La società ricorrente deduce che dalle testimonianze assunte in causa – i testi dalla stessa introdotti – fosse risultato che il proprietario del fondo ebbe sempre a provvedere alla manutenzione del parco nei limiti dei confini palesati dalla rete e dal fosso e come il L. non provvide che nel 2002 a porre in esser segni distintivi della porzione di terreno usucapita,rimasta sino ad allora indeterminata. Ambedue le censure mosse propongono a questa Corte – in modo inammissibile – questioni attinenti al merito della causa poichè incentrate sulla ricostruzione fattuale della vicenda in forza della valutazione delle prove assunte, posto che si richiamano solo alcune delle dichiarazioni rese da testi introdotti dalla stessa parte ricorrente, senza anche un confronto con le ulteriori emergenze testimoniali, invece ritenute di maggior affidabilità dai Giudici del merito.

Al rigetto dell’impugnazione segue, ex art. 385 c.p.c., la condanna della srl Hotel Villa Franceschi alla rifusione in favore del L. delle spese di lite di questo giudizio di legittimità,tassate in globali Euro 3.000,00, oltre accessori di legge e rimborso forfetario secondo quanto precisato in dispositivo.

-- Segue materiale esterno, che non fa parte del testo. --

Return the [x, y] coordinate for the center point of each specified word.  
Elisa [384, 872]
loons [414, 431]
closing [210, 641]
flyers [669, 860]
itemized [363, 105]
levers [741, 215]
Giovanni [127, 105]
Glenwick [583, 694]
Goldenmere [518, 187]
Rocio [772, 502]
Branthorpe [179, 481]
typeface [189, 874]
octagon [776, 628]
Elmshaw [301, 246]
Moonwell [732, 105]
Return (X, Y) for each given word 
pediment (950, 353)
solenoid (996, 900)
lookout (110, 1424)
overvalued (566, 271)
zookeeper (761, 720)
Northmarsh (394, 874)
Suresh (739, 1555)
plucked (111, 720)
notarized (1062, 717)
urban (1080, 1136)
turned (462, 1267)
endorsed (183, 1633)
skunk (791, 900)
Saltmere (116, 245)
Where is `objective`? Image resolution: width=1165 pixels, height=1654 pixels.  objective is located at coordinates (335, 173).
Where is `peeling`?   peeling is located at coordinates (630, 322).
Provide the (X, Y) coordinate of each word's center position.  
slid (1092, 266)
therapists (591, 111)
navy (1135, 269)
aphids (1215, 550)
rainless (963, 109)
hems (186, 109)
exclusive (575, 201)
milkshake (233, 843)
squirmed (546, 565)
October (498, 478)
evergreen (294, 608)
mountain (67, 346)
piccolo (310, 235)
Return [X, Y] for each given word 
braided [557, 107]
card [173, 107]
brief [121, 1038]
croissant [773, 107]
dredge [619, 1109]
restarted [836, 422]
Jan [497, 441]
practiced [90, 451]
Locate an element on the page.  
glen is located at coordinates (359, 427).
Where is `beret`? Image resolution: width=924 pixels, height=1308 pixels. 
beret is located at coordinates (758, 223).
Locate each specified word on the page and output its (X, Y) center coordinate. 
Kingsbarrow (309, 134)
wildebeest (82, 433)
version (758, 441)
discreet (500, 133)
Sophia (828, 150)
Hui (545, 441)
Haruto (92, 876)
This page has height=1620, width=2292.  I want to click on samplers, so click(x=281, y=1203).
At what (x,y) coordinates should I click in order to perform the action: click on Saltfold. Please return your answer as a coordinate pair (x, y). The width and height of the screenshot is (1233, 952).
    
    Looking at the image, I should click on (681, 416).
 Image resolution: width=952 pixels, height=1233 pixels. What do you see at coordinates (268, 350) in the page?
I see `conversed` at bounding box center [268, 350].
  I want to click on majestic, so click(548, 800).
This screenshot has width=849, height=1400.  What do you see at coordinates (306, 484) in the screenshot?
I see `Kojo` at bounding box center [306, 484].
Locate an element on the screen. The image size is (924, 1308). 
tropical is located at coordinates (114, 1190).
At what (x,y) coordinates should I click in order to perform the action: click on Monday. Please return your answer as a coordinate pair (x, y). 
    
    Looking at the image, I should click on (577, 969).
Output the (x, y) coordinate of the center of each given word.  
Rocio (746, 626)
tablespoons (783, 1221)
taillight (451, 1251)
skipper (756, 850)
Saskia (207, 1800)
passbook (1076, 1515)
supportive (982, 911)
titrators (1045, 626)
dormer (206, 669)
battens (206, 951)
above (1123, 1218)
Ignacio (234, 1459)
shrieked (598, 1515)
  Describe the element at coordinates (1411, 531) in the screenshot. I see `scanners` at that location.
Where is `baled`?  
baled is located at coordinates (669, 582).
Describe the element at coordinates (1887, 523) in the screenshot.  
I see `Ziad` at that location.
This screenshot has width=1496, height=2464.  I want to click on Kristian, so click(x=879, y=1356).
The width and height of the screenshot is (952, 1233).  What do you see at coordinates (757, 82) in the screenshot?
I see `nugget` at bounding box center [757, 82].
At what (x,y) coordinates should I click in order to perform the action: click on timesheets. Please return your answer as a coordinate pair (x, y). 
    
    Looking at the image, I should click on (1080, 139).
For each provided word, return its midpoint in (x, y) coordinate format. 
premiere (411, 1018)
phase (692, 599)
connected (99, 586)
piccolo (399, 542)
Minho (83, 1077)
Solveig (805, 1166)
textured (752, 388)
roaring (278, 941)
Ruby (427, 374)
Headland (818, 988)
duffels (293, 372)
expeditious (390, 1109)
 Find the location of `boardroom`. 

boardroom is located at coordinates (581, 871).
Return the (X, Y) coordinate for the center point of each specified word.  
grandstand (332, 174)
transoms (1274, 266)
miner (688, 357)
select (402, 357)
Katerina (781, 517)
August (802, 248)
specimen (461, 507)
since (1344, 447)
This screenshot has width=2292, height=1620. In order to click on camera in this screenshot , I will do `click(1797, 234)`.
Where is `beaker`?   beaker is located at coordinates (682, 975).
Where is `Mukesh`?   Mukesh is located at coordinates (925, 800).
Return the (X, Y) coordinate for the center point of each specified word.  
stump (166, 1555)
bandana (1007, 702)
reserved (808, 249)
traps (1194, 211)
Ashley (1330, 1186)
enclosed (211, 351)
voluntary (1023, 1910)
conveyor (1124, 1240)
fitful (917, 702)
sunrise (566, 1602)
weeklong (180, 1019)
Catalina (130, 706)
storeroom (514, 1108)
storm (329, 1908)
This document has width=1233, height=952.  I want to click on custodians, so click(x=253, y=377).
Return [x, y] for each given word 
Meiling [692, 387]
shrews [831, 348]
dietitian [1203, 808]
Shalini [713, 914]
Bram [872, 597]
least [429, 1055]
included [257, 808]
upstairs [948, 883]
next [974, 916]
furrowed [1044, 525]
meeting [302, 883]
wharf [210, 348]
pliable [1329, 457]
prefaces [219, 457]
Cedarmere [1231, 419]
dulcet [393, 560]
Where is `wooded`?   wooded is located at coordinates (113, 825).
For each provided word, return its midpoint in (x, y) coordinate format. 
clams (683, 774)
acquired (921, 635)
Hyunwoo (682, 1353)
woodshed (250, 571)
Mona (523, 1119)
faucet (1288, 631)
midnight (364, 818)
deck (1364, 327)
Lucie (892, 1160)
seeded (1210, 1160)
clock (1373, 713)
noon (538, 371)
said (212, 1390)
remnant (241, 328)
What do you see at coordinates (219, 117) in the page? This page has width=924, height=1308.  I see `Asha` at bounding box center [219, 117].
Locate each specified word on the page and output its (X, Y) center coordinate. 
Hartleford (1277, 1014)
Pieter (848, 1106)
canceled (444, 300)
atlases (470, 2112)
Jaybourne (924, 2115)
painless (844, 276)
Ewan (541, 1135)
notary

Concorrono in capo alla società ricorrente le condizioni di legge per l’ulteriore pagamento del contributo unificato.

PQM

Rigetta il ricorso e condanna la società ricorrente alla rifusione in favore del L. resistente delle spese di questo giudizio di legittimità che tassa in Euro 3.000,00, di cui Euro 200,00 per esborsi oltre accessori di legge e rimborso forfetario ex tariffa forense nella misura del 15%.

Ai sensi del D.P.R. n. 115 del 2002, art. 13, comma 1 quater si dà atto della sussistenza dei presupposti processuali per il versamento da parte della società ricorrente dell’ulteriore importo a titolo di contributo unificato pari a quello, ove dovuto, per il ricorso a norma del D.P.R. n. 115 del 2002, art. 13, comma 1 bis.

Così deciso in Roma, il 6 novembre 2019.